Component: icons-gnome
Description: Gnome icons for MyProgram
  This contains Gnome icons for MyProgram; if you don't use Gnome you don't need
 to install it.  On the other hand, it doesn't take much disk space and you
 probably want to install it if you use Gnome.

Component: wmaker-theme
Description: WindowMaker theme for MyProgram
  This contains a WindowMaker theme based on MyProgram.

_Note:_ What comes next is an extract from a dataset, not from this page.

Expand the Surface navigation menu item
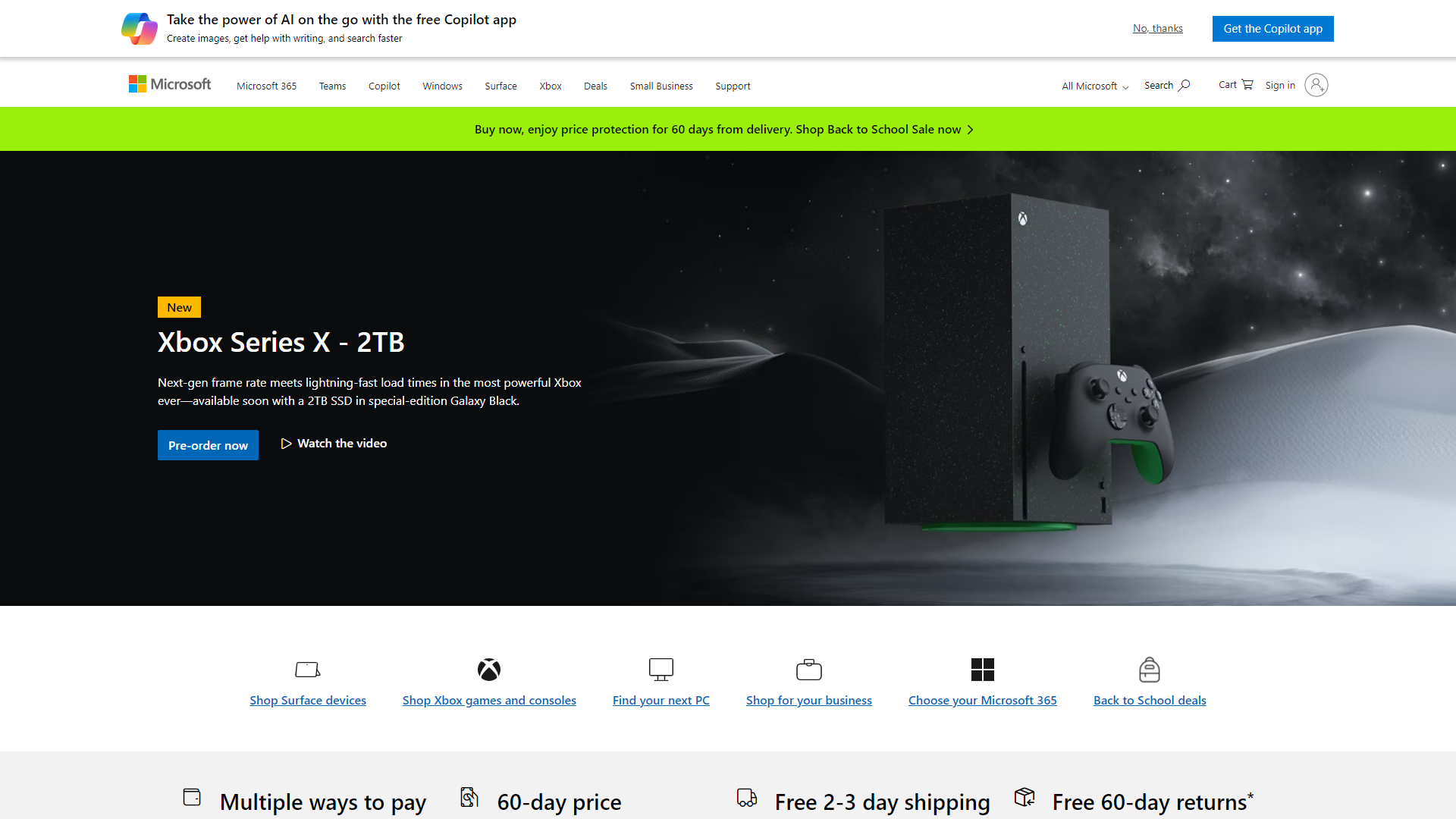 500,86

  Obviously you could trivially split the above into separate packages.
However, I have a second half to this proposition!  Making these things into
components gives the packaging system information about their relationship to
the parent package; I therefore suggest the following possibilities:

 1) Allow a program to refer to another program's components (and implicitly
   to that program) in its control file, eg:
Depends: python.net

 2) Allow two special forms, 'package.*' and '*.component' to be used.
   Especially the second form is helpful.  For example:
Recommends: *.icons-gnome
Suggests: *.wmaker-theme

  could be put in the Gnome or wmaker packages.

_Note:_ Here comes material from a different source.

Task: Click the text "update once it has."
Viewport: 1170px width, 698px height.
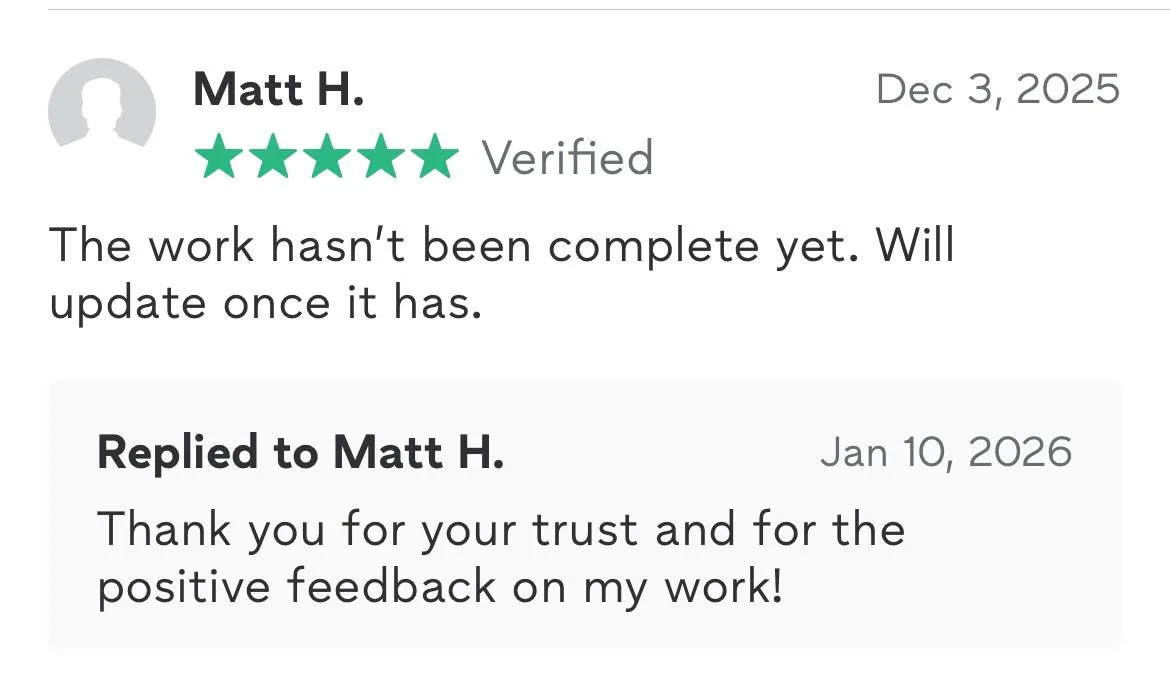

 3) Allow the user to specify a global component installation hint.  This will
cause the named component to be selected in any package which contains it.  For
example, German users could put:

APT::Get::Component-Hint "doc-de"

  in /etc/apt/apt.conf, and users of both wmaker and Gnome could put:

APT::Get::Component-Hint "wmaker-theme, icons-gnome"

  Does anyone else think this idea has some possibilities, or is it just


  PS - yes, this letter was -triggered- by the recent message which mentioned
     translated manpages, but I've been thinking about the problem and this
     solution for a while, I just never got arround to bringing it up.

  I used to be indecisive, but now I'm not sure.